To our peril, in the face of a mountain of serious issues, we are yelling at one another. Why? We’re scared. Life is uncertain and impermanent. And, we live in the shadow of multiple and inter-connected challenges locally, nationally, and globally: food insecurity and malnutrition, climate change and environmental degradation, decrepit infrastructures, inequality and inequity, and wars with their horrifying “collateral damage” including the soul-crushing abuse of women and millions of refugees desperately seeking safer havens.
How can we even begin to tackle these issues with polarized and dysfunctional democratic institutions?
Unfortunately, just like our leaders, we tend to seek security by grabbing onto inherited and often unexamined beliefs about rights answers. Such “certainties” can be comforting in this changeable and frightening world. They can distract us from the anxiety, anger, and helplessness we feel. However, they can also instigate combative interactions that interfere with our ability to come together to solve the problems before us.
When we stop and deeply consider the larger picture, we see we are in this together. We understand that we need one another not only to survive, but also to create a world, an organization, or a community that we will be proud to bequeath to our children and our children’s children.
Our need to talk better together has never been greater. We no longer have time for unproductive and damaging discussions that lead to stalemate, destructive compromises, and downright bad decisions. Can so much depend on how we talk with one another? Yes! How we talk affects our ability to learn and think effectively, which is key to our being able to figure any of this out.

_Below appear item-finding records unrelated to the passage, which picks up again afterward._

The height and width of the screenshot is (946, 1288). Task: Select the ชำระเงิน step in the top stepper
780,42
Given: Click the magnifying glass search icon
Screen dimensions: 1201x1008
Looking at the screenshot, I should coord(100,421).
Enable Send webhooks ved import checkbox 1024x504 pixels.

Of course, changing how we talk with one another is not the only step necessary to taking on these matters, but it is essential to improving our situation and creating a desirable future. The future need not be a place we march towards blindly; instead it can be a place we create together through our interactions. Perhaps those of us closer to the issues in our communities and organizations can show the way.
If you are interested in becoming more adept at generating effective, even transformative conversations with colleagues, and leaders at work or in your community, or with neighbors or family members, this blog is for you. My hope is that you will find inspiration, tips, and tools here to create meaningful and productive conversations about consequential questions so that together we can do good things for our world. Each post will be grounded in the brain and behavioral sciences and in just plain common sense based on my years of experience as a facilitator, consultant, and community member.

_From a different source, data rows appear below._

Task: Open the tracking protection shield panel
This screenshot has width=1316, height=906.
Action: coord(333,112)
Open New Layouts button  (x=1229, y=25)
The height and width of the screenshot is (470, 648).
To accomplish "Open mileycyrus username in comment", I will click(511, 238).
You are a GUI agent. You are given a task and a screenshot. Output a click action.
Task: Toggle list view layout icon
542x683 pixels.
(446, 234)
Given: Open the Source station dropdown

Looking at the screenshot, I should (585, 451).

Please pass this along to anyone who you think might find this information helpful.
7 thoughts on “Introduction to How We Talk Matters”
This is what I want to be thinking and talking about. Thank you Mary!

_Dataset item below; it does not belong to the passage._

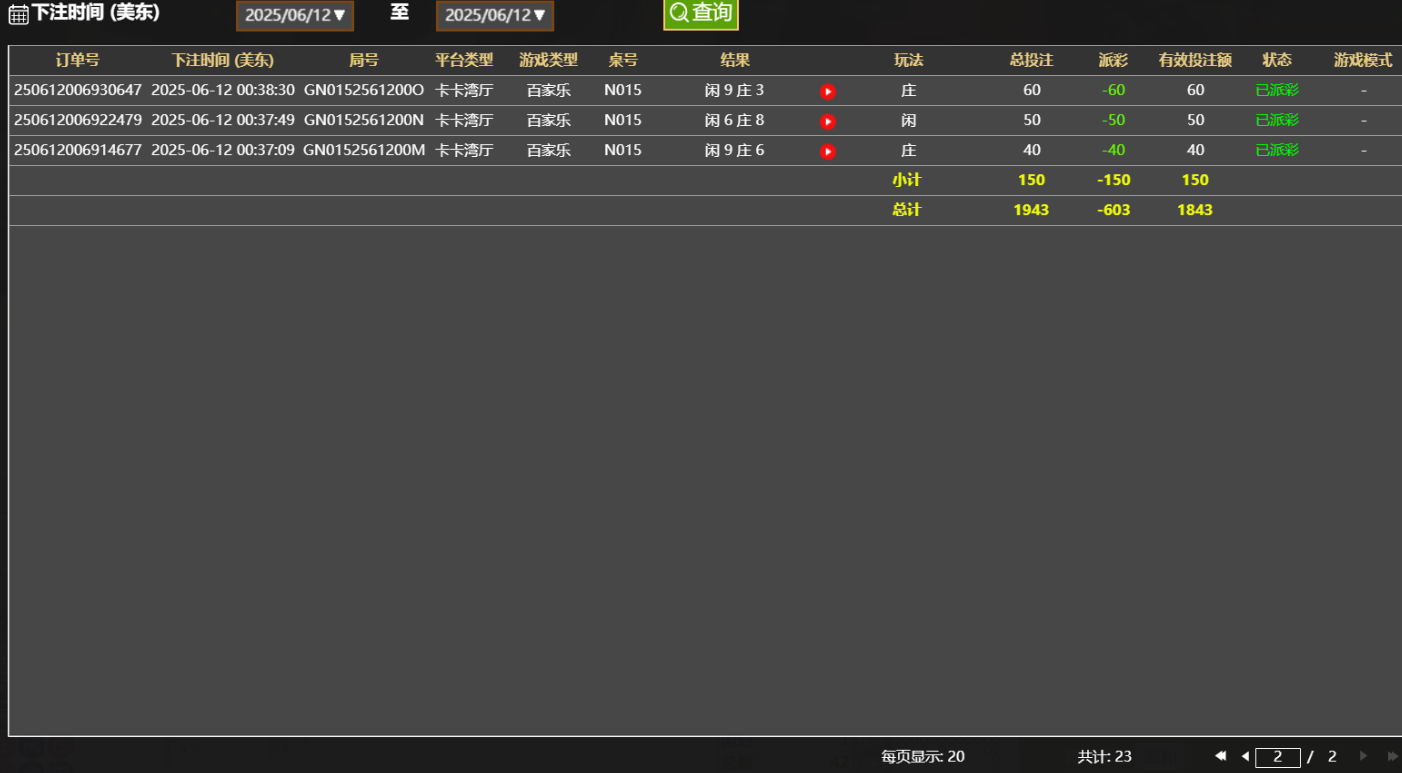Open the start date picker showing 2025/06/12

294,16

Haha. I woke up down today. You’ve chereed me up!
How lovely to receive your blog. I took your Collaborative Organization Design course in the early 1990’s when I was the internal OD at Kaiser; I still have the binder! Wishing you both well.
So good to hear from you, Sharon. Hope you are well.
Your comments past discussion on the role of intention – choosing to listen first to understand. Perhaps there can be some meaningful exploration here of the role and process of intention?
Mary: What a wonderful concept. Thank you so much for creating and sharing. I look forward to following along and learning.
Thanks, Lee. I so appreciate your interest!